O ranking agora é liderado pelo PSD com 878 prefeituras
eleitas no 1º turno, seguido pelo MDB com 847 e o PP
com 743.
Os motivos para o
predomínio desses partidos no comando da maioria dos 5.569 municípios
brasileiros são bastante conhecidos e respondem a dois fatores principais. Um
de ordem estrutural, que envolve mecanismos longevos de poder patrimonialistas,
em especial nas pequenas cidades, onde poucas famílias de grandes proprietários
de terras detêm o controle direto ou indireto da Prefeitura e Câmara de
vereadores. Outro fator são as famigeradas emendas do Congresso nacional, que
recentemente permitiram que parlamentares tenham poder de destinar diretamente
para suas bases eleitorais recursos milionários do orçamento da União de forma
impositiva. O grau de fisiologismo na política brasileira atingiu patamares
inéditos, não sendo casual que 98% dos prefeitos de municípios que mais receberam emendas fossem reeleitos ou elegessem seus sucessores.
Na esquerda, o melhor
desempenho foi do PSB, que governará 312 cidades, com destaque para a reeleição
de João Campos, em Recife, com 78% dos votos. O PT, que após um duro calvário
iniciado em 2016, voltou a crescer em número de prefeituras, passando a governar
248 neste ano. O partido ainda vai disputar o segundo turno em 13 cidades,
sendo 4 capitais: Porto Alegre, Fortaleza, Cuiabá e Natal.
Contudo, outros
partidos de esquerda ou centro-esquerda sofreram reveses. O PDT foi quem teve a
maior queda entre os dez maiores partidos do país, reduzindo sua presença
municipal pela metade. Em 2020, elegeu cerca de 310 prefeitos. Em 2024, 148. O
PCdoB, que tinha 49 prefeituras, caiu para 19 e o PV caiu de 47 para 14
prefeituras. Na Federação PSOL-Rede, o número de prefeitos eleitos em primeiro
turno caiu de 9 para 4. Neste ano, o PSOL não elegeu nenhum chefe do Executivo,
embora tenha ainda dois candidatos que vão disputar o segundo turno, com
destaque para Guilherme Boulos em São Paulo.
Enquanto isso, no
espectro da extrema-direita, o PL de Bolsonaro cresceu em número de
prefeituras, passando a governar 510 cidades, frente as 343 ganhas em 2020,
ficando em quinto lugar no ranking dos partidos que mais elegeram prefeitos. O
PL cresceu muito no grupo das 103 maiores cidades do país – municípios com mais
de 200 mil eleitores em que poderia ter segundo turno – saindo do primeiro
turno como o partido que elegeu o maior número de prefeitos desta faixa, num
total de dez. E a sigla ainda vai participar de 23 segundo turnos, sendo nove
capitais. Mesmo que o bolsonarismo tenha fracassado em sua ousada meta de
eleger mil prefeituras, seu avanço nos grandes centros urbanos indica certa
consolidação eleitoral do extremismo reacionário, não ocorrendo uma desejável
dispersão deste campo, que poderia ter ocorrido após a perda da presidência da
República e a atual condição de inelegível de Jair Bolsonaro.
Ainda que menos
“ideológico”(sic) que o PL, merece atenção a curva ascendente dos Republicanos.
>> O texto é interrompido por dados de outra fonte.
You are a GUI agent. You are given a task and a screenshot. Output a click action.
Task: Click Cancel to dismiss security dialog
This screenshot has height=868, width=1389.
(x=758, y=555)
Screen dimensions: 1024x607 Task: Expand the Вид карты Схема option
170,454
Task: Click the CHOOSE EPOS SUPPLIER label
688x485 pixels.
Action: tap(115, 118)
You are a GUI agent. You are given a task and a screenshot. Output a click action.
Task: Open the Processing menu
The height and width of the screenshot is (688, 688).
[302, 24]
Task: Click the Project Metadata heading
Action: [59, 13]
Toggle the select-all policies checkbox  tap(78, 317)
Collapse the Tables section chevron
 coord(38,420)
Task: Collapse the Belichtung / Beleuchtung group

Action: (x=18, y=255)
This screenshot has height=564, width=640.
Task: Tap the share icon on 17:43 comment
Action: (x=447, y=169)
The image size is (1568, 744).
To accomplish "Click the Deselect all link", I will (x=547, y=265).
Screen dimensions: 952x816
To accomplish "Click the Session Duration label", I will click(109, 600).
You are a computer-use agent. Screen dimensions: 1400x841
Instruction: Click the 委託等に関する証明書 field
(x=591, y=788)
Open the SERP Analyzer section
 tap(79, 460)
Partido ligado à Igreja Universal do Reino de Deus e que tem nos seus quadros o
governador de São Paulo, Tarcísio de Freitas, em 2020 tinha 213 prefeituras. Neste
ano a sigla saiu vencedora em 436 eleições municipais. Na comparação entre as
duas últimas eleições, o Republicanos foi o segundo partido que mais cresceu em
número de prefeituras, ficando atrás somente do PSD.
Possivelmente, mais do
que um avanço eleitoral da extrema-direita, o que assistimos é o esvaziamento
do centro. O contínuo declínio do PSDB, que perdeu quase metade de suas
prefeituras, parece indicar isso. Dada a permanência da polarização política,
esses eleitores que se sentiram órfãos do centro foram para a direita ou
encontraram na direita ressonância momentânea para seus anseios.
Entre as boas
notícias, que servem de alento para a esquerda, além da mencionada recuperação
em prefeituras eleitas, houve um aumento no número de vereadores do PT e PSB.
Os socialistas elegeram 573 vereadores a mais nestas eleições, passando a
contar com 3.583. Já o PT subiu de 2.667 para 3127. Por outro lado, PCdoB e
Psol reduziram sua presença em Câmaras de vereadores, caindo de 691 para 354 e
de 89 para 80, respectivamente, cada um dos partidos.
Sobre o desempenho do
PT, maior partido da esquerda brasileira, sua recuperação de espaço, ainda que
tímido, é importante, mas aquém do que a conjuntura exigiria. Adotando
nacionalmente uma tática eleitoral bastante conservadora para as disputas
eleitorais, abdicando de lançar candidaturas próprias em capitais e cidades
importantes – em alguns casos em prol de partidos aliados com chance eleitoral
menor –, reduziu suas chances de recuperar eleitores. Afinal, ao sequer entrar
na disputa, as chances de vitórias se tornam nulas. O partido viu sua presença
nas grandes cidades encolher. Os municípios mineiros de Juiz de Fora e Contagem
foram as únicas vitórias do PT em cidades com mais de 200 mil eleitores. 188
das prefeituras conquistadas pelo PT são em cidades com menos de 20 mil
eleitores. Com vereadores a situação é similar, dos mais de 3 mil eleitos pelo
PT, 2.122 são em pequenas cidades.
Talvez o recuo da
esquerda e o avanço eleitoral da extrema-direita nos grandes centros urbanos,
mais do que erros organizativos e políticos da esquerda – existentes de forma
abundante – tenha ocorrido, em parte, por uma mudança de prioridades dos
eleitores mais pobres. Os efeitos subjetivos de uma racionalidade neoliberal
ainda imperante, precisam ser melhor compreendidos e enfrentados.
Poderia se esperar
que, sob o governo Lula, o PT e a esquerda pudessem ter um desempenho melhor.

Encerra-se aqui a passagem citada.